[Start of SUPPLIED MATERIAL]

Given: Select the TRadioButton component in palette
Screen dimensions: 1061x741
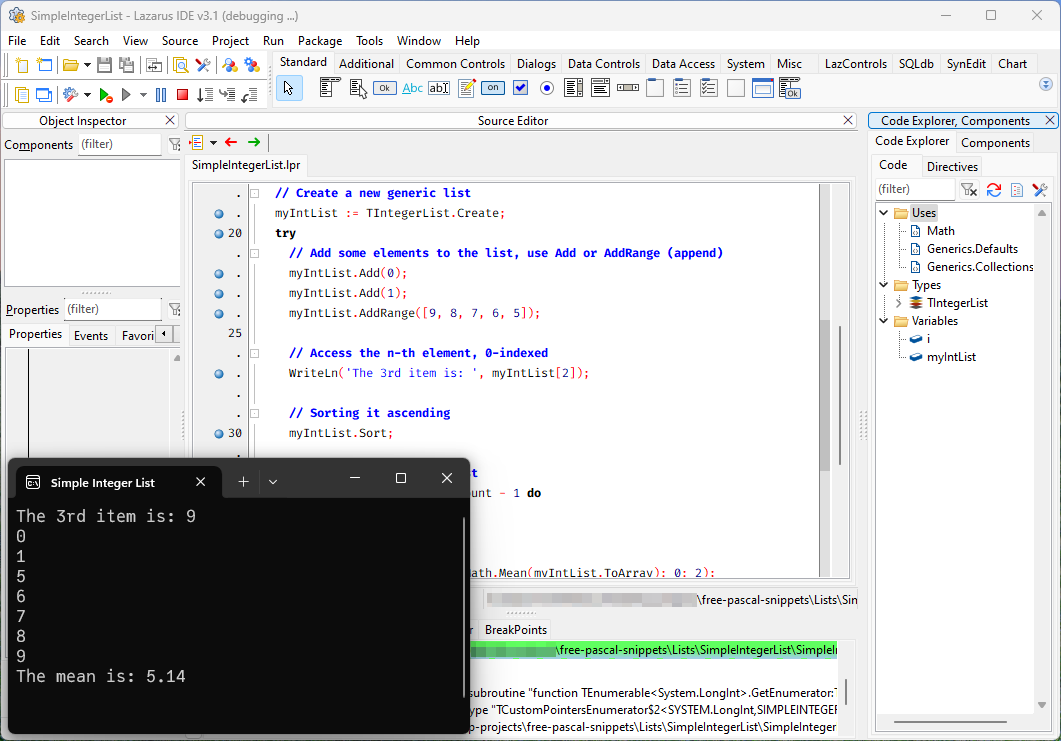Looking at the screenshot, I should pyautogui.click(x=547, y=88).
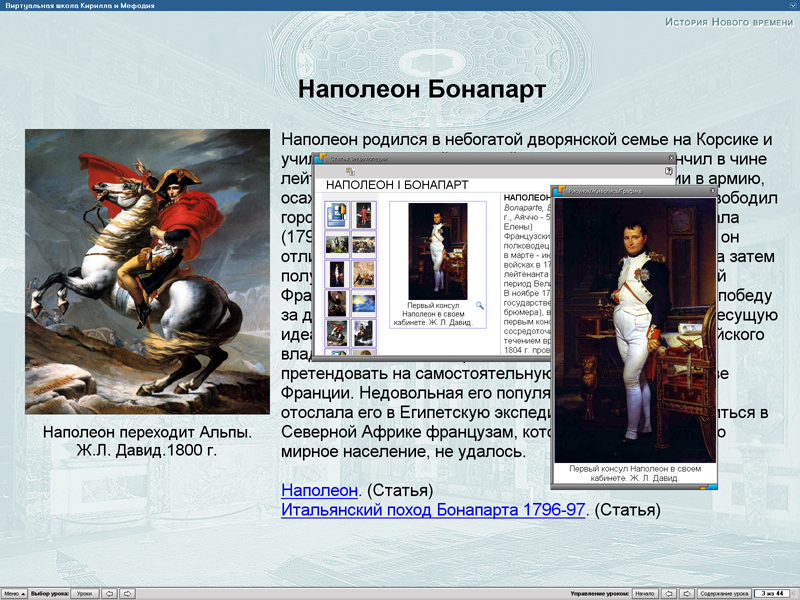Click the toolbar icon in the encyclopedia window
This screenshot has height=600, width=800.
[x=350, y=171]
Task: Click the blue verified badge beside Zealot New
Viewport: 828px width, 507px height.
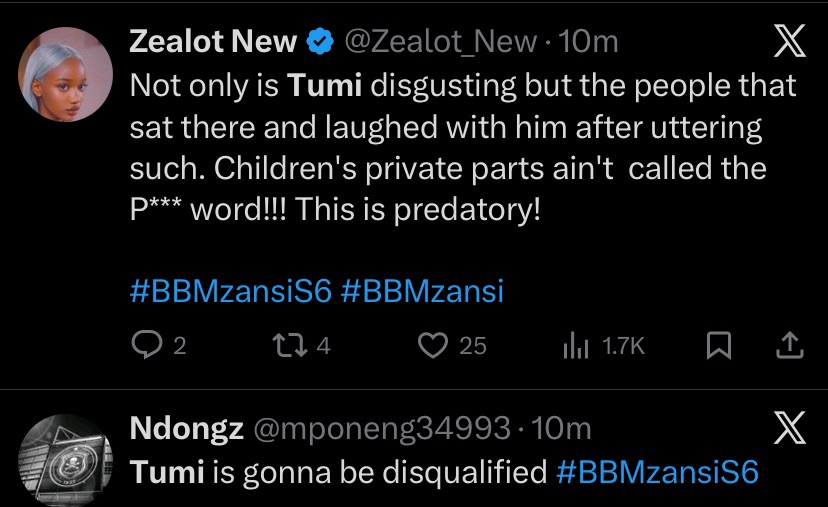Action: pyautogui.click(x=320, y=42)
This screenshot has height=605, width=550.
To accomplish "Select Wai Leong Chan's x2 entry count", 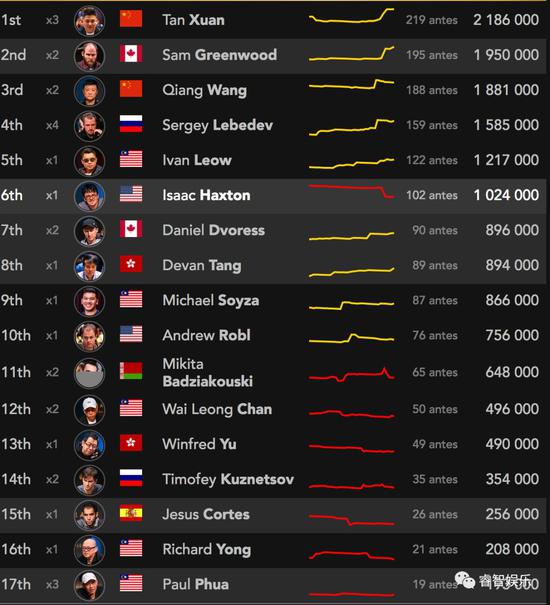I will click(x=52, y=409).
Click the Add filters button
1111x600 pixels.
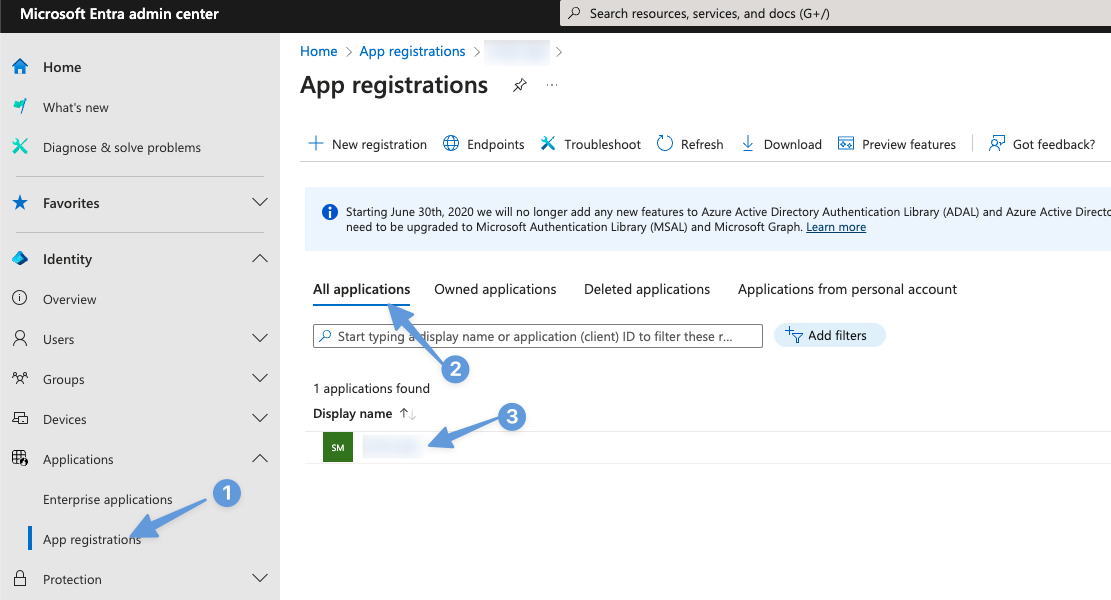point(829,336)

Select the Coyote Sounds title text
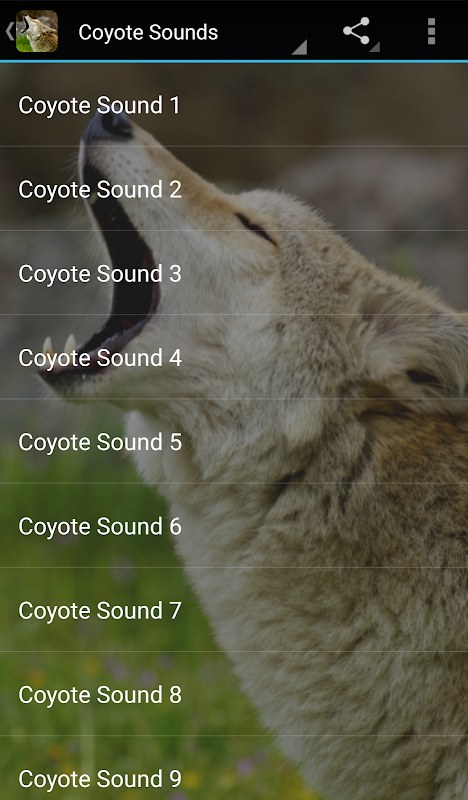pos(148,32)
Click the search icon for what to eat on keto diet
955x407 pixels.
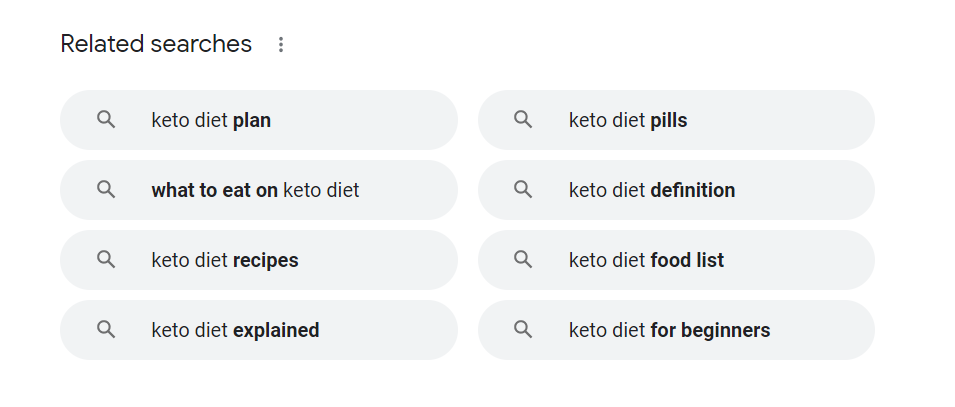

[End of SUPPLIED MATERIAL]

Reproduce the stretch of the listing above from the line containing "Click the Add filters button" through the end of the listing, word for word. Leave out the pictures.

#### SOLUTION TO THIS TASK
Click the Add filters button
1111x600 pixels.
point(829,336)

Select the Coyote Sounds title text
pos(148,32)
Click the search icon for what to eat on keto diet
955x407 pixels.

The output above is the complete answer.